»»

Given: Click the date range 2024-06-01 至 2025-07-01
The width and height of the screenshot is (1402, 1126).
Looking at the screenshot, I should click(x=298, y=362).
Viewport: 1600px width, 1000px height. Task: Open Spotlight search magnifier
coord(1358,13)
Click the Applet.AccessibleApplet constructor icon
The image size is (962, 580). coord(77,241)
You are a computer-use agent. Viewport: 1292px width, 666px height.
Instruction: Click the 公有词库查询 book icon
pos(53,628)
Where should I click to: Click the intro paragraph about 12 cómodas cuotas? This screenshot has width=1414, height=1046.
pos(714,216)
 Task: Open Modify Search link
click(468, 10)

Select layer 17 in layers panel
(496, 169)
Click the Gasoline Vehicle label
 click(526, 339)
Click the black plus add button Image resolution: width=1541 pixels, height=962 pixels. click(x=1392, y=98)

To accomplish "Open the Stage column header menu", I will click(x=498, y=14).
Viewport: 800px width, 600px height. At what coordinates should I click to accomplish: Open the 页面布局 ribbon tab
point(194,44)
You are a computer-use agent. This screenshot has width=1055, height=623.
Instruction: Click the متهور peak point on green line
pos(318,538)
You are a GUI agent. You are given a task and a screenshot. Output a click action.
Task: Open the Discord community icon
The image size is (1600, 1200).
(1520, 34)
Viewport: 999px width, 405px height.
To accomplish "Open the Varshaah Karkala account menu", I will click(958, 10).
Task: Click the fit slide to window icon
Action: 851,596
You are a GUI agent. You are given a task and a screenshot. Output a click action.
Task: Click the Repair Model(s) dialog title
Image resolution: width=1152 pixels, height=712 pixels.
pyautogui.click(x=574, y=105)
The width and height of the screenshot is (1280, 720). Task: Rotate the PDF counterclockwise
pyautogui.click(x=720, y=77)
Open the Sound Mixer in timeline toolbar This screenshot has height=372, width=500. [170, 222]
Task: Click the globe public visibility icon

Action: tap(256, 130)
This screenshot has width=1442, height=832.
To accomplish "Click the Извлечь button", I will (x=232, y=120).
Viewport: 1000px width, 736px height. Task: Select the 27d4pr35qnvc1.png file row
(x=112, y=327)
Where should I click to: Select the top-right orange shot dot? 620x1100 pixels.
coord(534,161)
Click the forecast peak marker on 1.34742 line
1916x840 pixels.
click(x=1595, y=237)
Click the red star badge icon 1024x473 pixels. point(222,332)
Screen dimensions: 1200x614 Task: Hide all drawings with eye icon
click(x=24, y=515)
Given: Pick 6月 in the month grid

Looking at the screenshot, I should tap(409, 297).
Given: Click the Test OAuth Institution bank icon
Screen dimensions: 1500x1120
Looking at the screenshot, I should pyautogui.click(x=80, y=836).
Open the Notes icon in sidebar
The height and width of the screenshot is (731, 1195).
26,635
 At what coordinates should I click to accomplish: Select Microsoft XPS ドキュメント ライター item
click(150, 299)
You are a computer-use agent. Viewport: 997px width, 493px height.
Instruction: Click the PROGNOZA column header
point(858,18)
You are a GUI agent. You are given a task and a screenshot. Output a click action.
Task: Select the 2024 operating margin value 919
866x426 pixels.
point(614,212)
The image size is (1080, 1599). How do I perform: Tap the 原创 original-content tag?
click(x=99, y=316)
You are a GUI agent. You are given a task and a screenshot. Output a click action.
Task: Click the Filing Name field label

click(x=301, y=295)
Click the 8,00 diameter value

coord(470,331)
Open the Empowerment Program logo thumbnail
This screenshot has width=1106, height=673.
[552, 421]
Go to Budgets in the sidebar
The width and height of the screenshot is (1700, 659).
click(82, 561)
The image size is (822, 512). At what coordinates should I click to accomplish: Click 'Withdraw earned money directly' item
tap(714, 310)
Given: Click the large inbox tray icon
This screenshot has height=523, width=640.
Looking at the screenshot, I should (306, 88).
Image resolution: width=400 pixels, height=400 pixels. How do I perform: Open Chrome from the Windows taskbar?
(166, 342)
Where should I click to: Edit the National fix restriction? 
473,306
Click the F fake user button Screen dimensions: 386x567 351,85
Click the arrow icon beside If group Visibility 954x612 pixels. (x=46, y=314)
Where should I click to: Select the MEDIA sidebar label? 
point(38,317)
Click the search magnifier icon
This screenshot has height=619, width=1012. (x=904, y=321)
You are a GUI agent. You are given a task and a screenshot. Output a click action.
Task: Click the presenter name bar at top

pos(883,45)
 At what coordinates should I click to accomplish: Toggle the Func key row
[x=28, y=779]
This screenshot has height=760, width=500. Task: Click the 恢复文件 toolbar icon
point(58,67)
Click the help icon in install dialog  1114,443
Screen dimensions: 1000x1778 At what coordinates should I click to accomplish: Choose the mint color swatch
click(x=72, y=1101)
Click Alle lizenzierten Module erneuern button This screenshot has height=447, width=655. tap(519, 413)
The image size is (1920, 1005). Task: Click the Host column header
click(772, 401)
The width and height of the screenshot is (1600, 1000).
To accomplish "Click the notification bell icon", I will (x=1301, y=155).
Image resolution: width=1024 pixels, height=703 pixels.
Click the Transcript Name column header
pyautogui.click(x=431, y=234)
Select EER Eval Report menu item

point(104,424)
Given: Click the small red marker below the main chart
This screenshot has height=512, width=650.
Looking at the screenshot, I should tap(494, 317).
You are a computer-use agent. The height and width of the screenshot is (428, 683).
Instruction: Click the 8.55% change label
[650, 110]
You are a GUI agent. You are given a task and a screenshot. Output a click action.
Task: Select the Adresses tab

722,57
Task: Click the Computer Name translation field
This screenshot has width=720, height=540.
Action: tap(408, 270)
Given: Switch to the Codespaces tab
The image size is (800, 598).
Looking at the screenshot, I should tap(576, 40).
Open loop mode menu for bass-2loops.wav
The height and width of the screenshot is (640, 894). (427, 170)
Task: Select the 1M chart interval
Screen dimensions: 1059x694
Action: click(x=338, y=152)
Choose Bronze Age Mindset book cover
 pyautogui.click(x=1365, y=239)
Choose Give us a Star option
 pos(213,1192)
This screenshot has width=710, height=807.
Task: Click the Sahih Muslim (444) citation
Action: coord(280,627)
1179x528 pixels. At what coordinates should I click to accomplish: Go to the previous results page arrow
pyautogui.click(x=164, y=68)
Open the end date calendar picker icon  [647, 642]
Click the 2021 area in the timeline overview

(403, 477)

««

_Exercise objective_
Show, from the listing above, every line holding the word "dialog".

_Result_
Task: Click the Repair Model(s) dialog title
Click the help icon in install dialog  1114,443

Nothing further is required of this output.